Work item: Your answer is to be the exact text of the lines from the one containing "Click the target object field icon" through the final line of the entries, restated in full, with pictures omitted.

Extracted entries:
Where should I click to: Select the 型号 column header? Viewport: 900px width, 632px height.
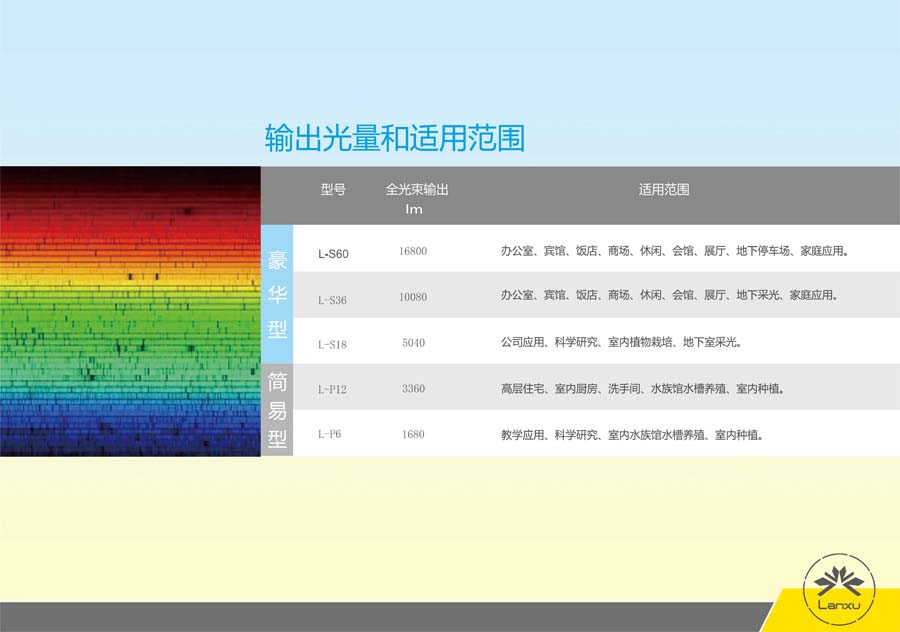[x=333, y=189]
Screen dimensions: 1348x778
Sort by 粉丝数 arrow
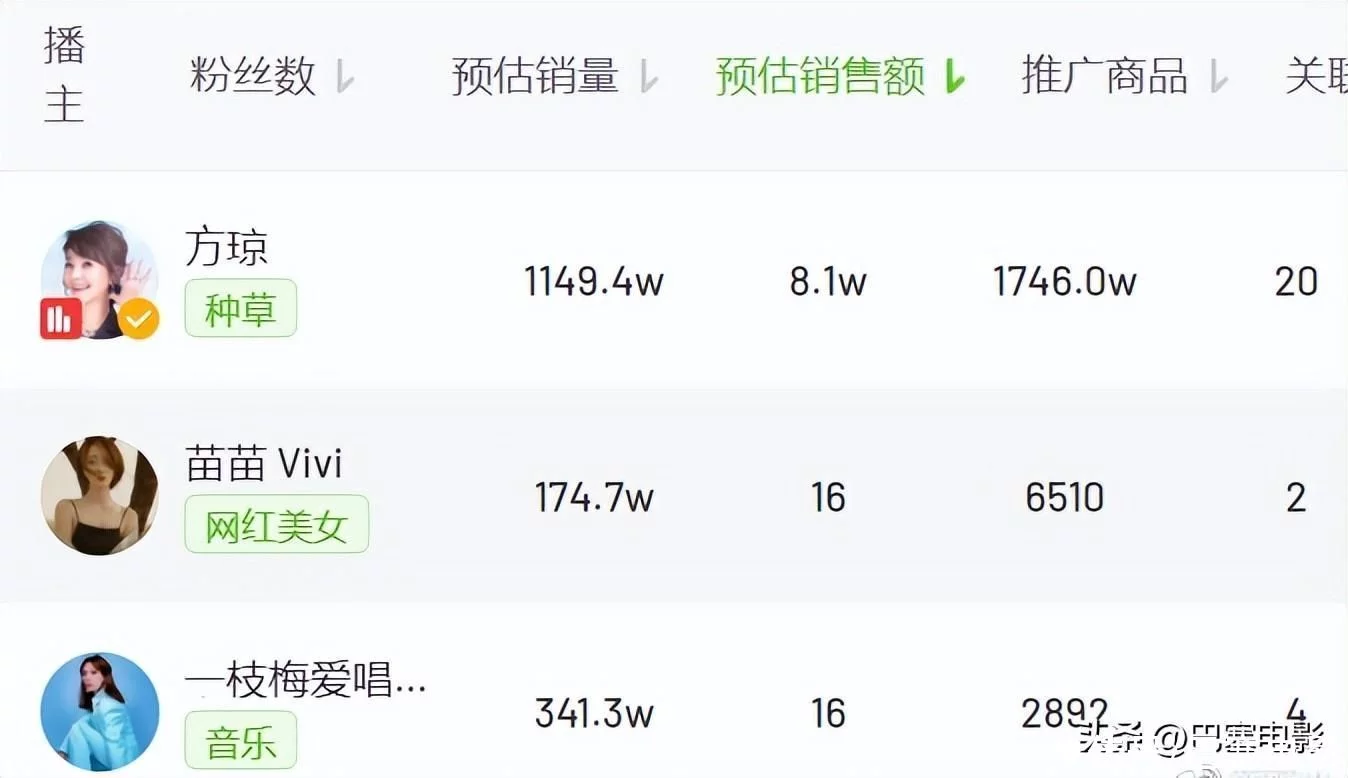tap(345, 76)
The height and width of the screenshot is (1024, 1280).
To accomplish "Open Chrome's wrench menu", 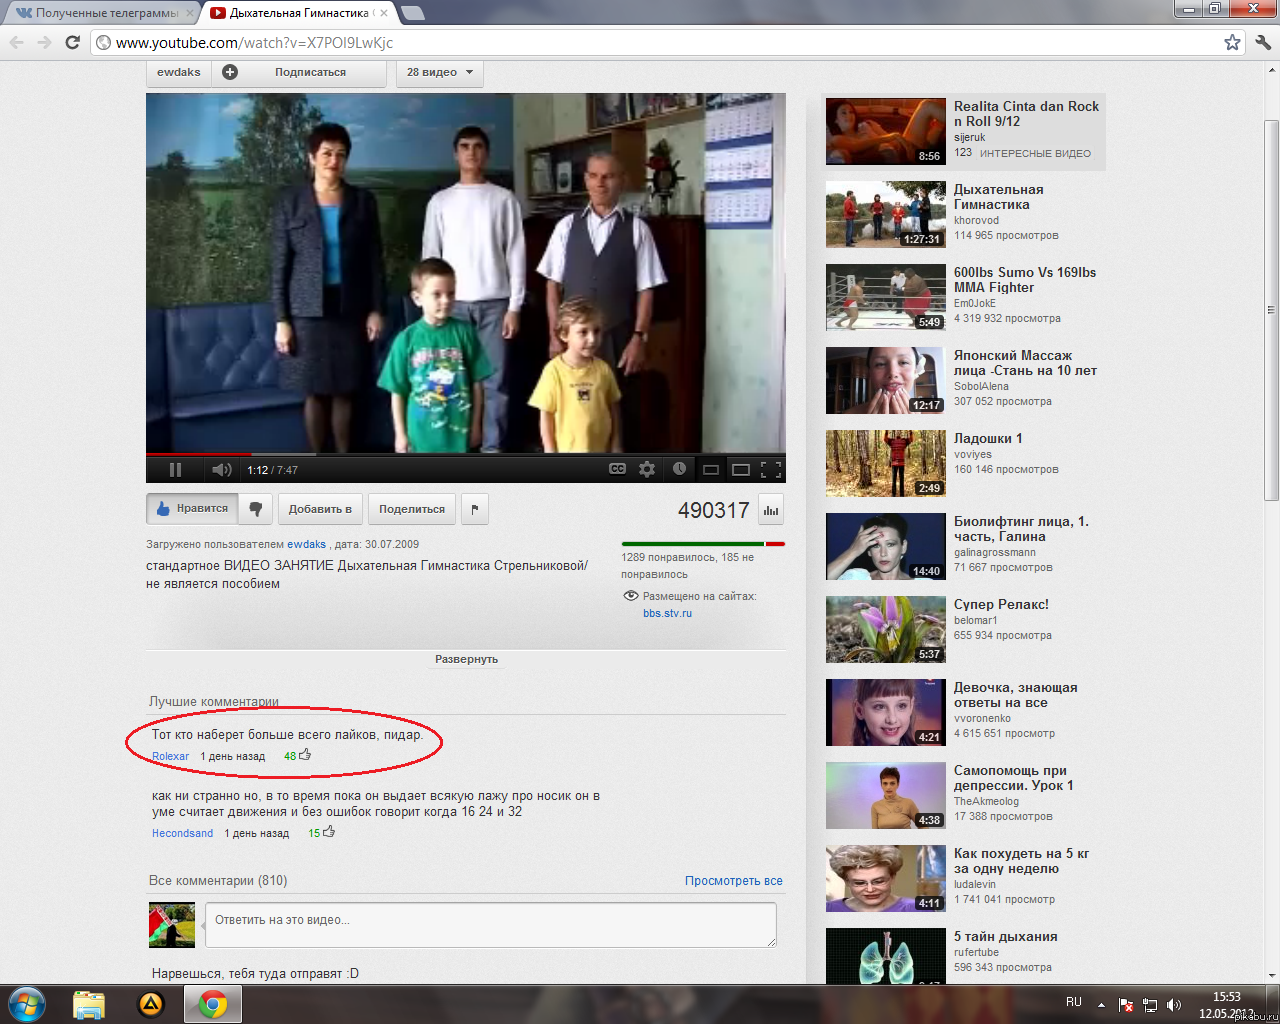I will (1262, 42).
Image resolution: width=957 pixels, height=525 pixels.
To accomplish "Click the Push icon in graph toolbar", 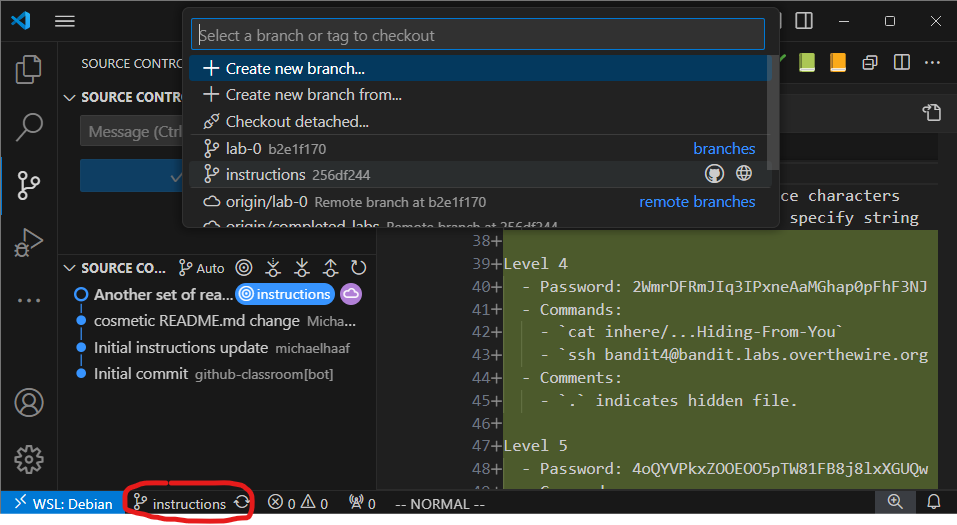I will [330, 268].
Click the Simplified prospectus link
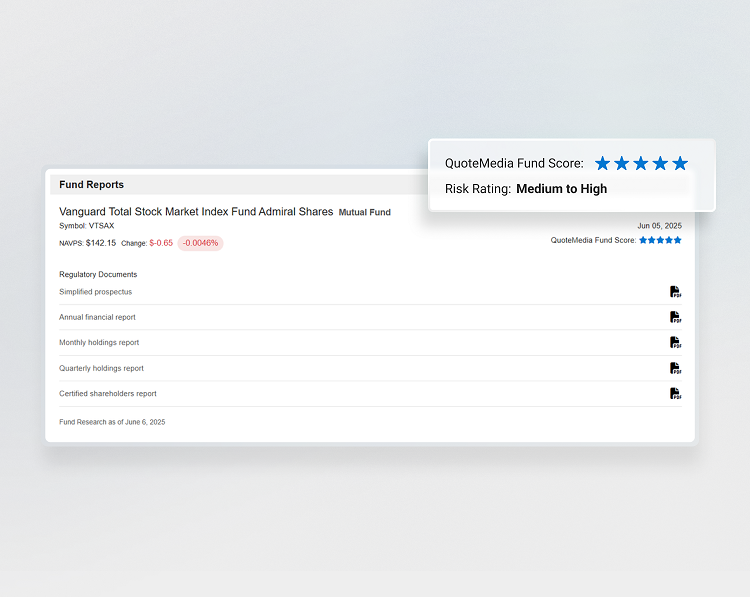750x597 pixels. pos(95,292)
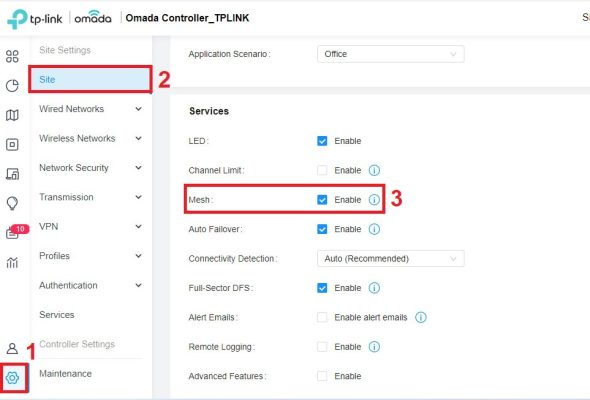Image resolution: width=590 pixels, height=400 pixels.
Task: Click the tp-link omada logo
Action: pos(59,18)
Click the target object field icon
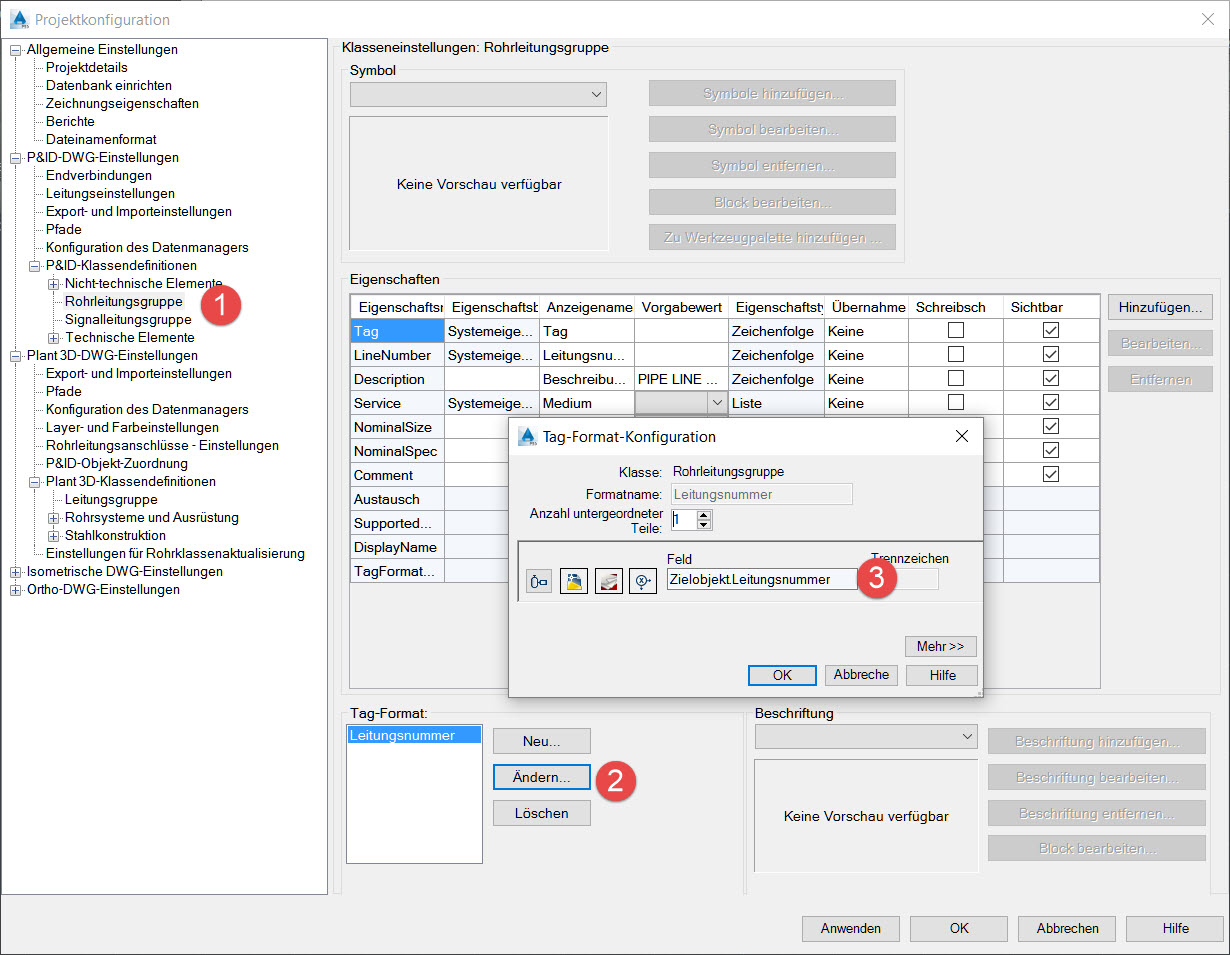Viewport: 1230px width, 955px height. point(642,580)
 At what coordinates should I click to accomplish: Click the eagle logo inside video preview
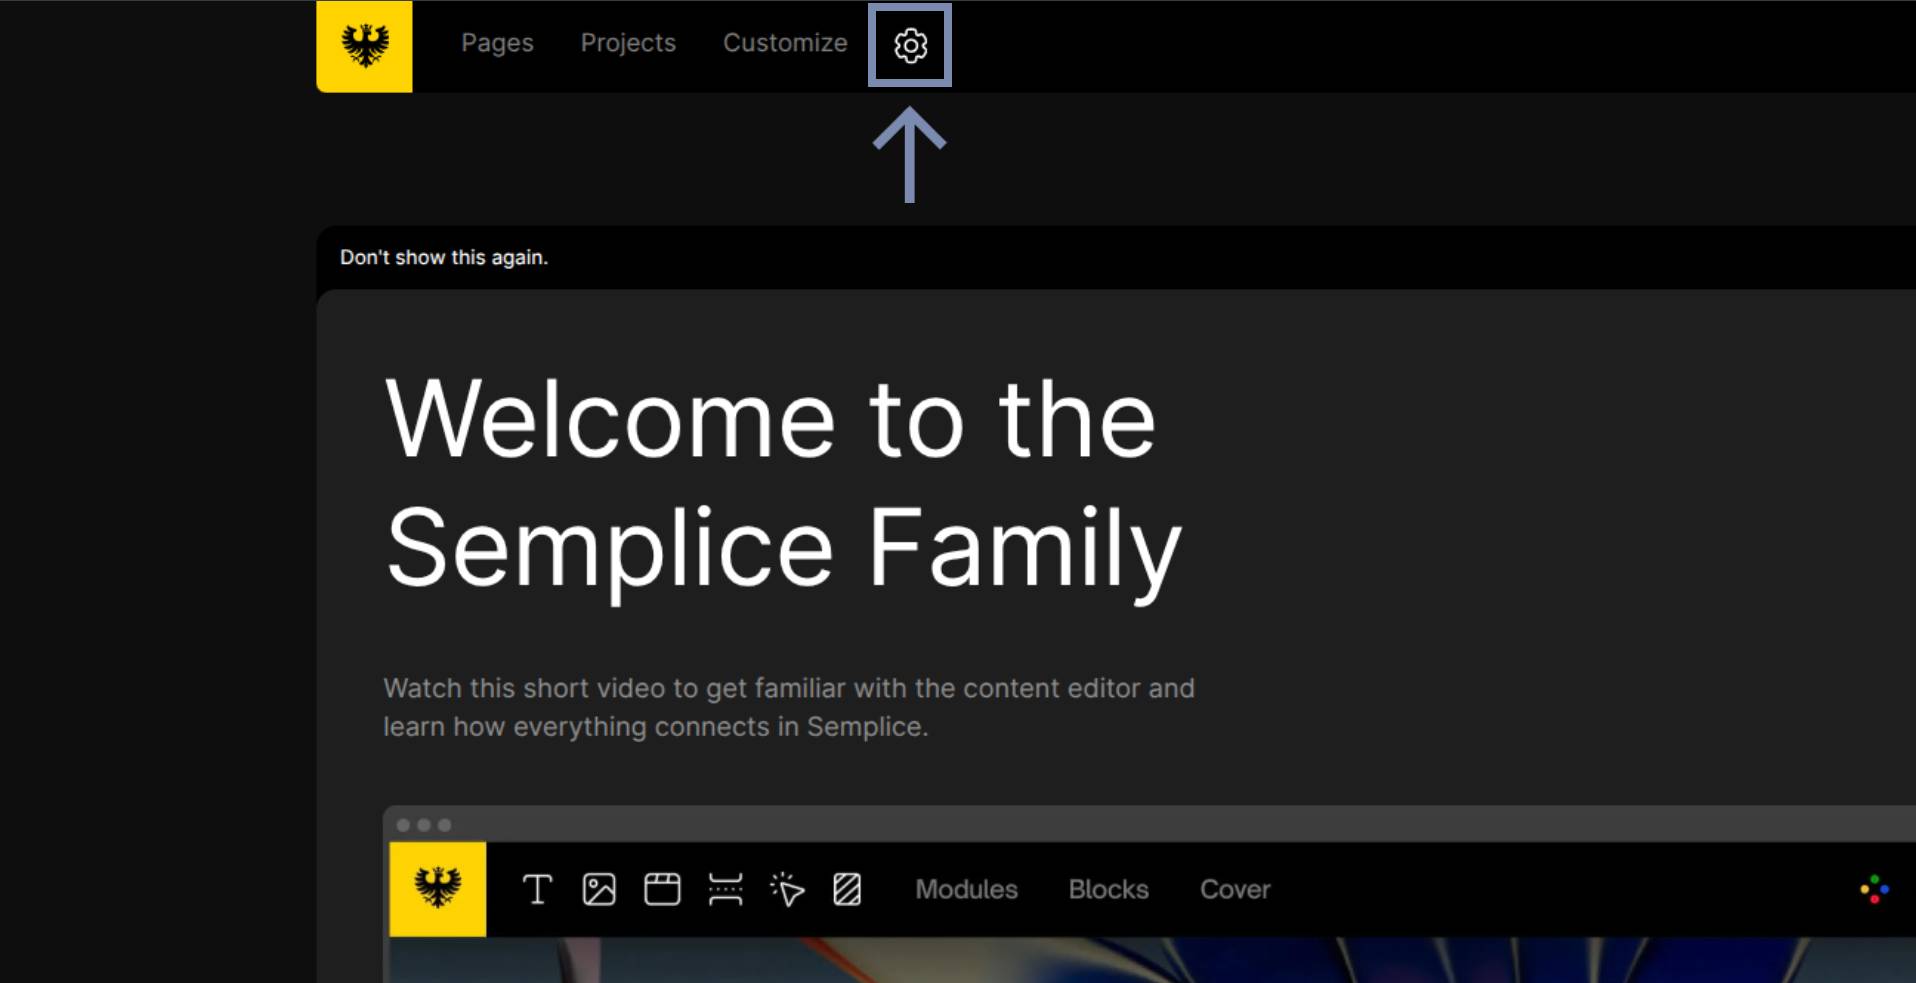(438, 889)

Output for this exercise:
Click the target object field icon
Viewport: 1230px width, 955px height. point(642,580)
 At what coordinates should I click to accomplish: Click the eagle logo inside video preview
(438, 889)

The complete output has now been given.